Exiled American whistleblower Edward Snowden recently shared his belief that Russia is responsible for leaking a malware that allegedly belonged to the United States National Security Agency.
The hackers responsible for the breach called themselves Shadow Brokers and started auctioning off the malicious software last week after apprehending it.
Security firm Kaspersky has said in a statement that it believes the original files to have come from Equation Group, a group widely assumed to be linked directly to the NSA.
Former NSA employee Dave Aitel also shared suspicions that Russia may have been involved. According to Aitel, the breach was likely all part of a diplomatic strategy that ties into Russia being widely blamed for the hack of servers belonging to the United States’ Democratic party earlier this summer.
Yesterday, Snowden tweeted that “This leak is likely a warning that someone can prove US responsibility for any attacks that originated from this malware server.”
Kaspersky released its findings, which led the company to think “with a high degree of confidence that the tools from the Shadow Brokers leak are related to the malware from the Equation group.”
The hackers released a sample of the malware they stole as a way to verify that their stolen software did indeed share characteristics thought to be unique to the Equation Group. The remainder of the data is still encrypted and can only be decrypted with a key given to the highest bidder in the Shadow Broker’s bitcoin auction.
Ex-NSA employee Aitel listed a variety of reasons why the malware leak was likely to be related to the hacks carried out on the US Democratic party, a leak which resulted in the resignation of the party’s chairwoman. One of the reasons is the auction’s timing; it is occurring around three years after experts believe that the software was originally stolen.
“High level US political officials seemed quite upset about the DNC hacks, which no doubt resulted in a covert response, which this is then likely a counter-response to,” Aitel explained. He added that the “ability to keep something this big quiet” for this length of time was “probably limited to only those with operational security expertise or desire to leverage those bugs for themselves.”
Snowden tweeted that the “hack of an NSA malware staging server is not unprecedented, but the publication of the take is.” He went on to explain that security services often tried to target each other’s hacking tools so that they could “create ‘fingerprints’ to help us detect them in the future.”

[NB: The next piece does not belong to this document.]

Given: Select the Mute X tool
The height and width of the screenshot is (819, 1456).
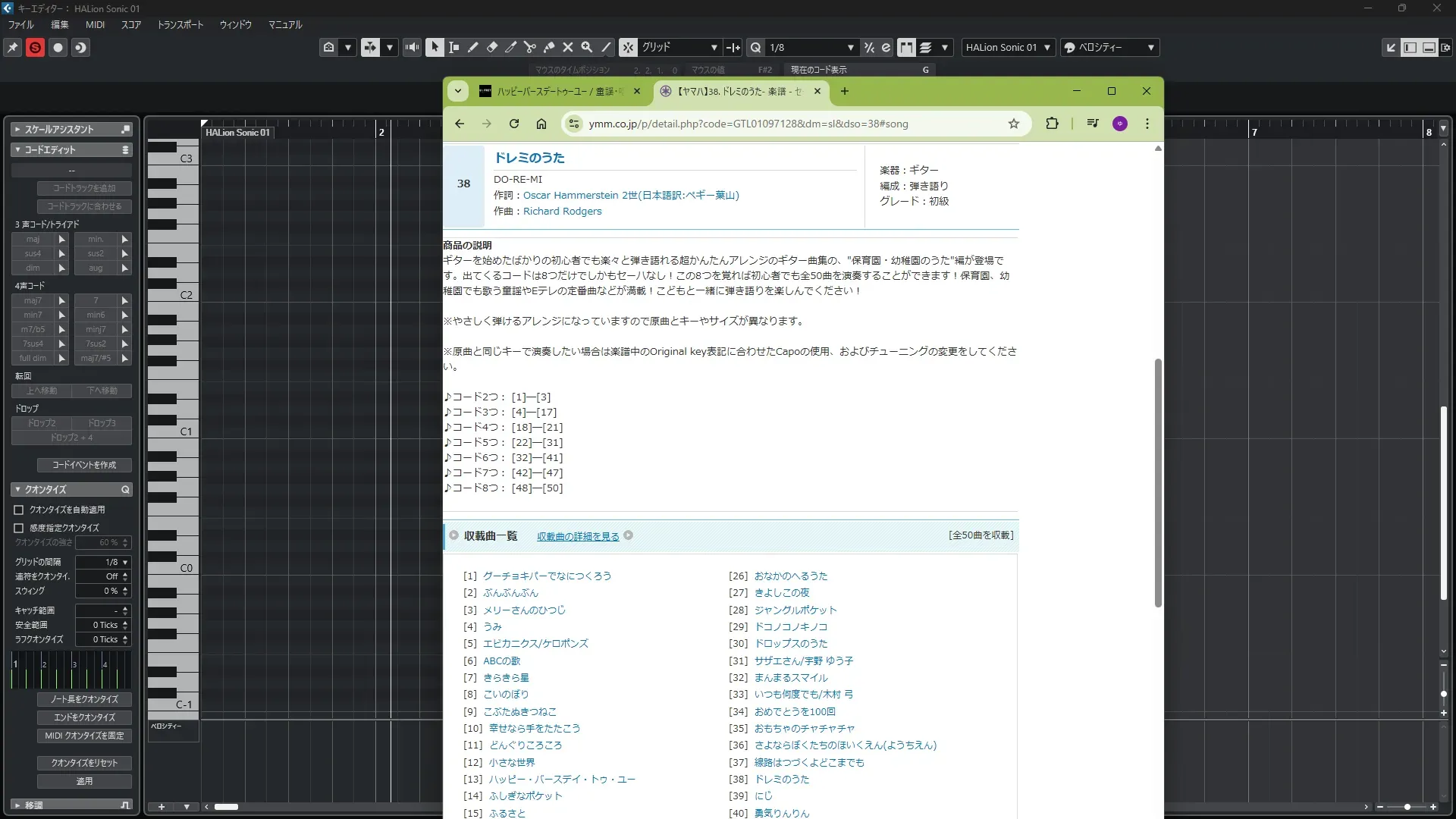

“Why do they do it? No one knows,” he continued, “but I suspect this is more diplomacy than intelligence, related to the escalation around the DNC hack.”
Snowden too suggested that the leak was likely a warning, adding “That could have significant foreign policy consequences. Particularly if any of those operations targeted US allies… particularly if any of those operations targeted elections.”
“Accordingly,” he continued, “this may be an effort to influence the calculus of decision-makers wondering how sharply to respond to the DNC hacks.”
“This leak looks like a somebody sending a message that an escalation in the attribution game could get messy fast,” he concluded.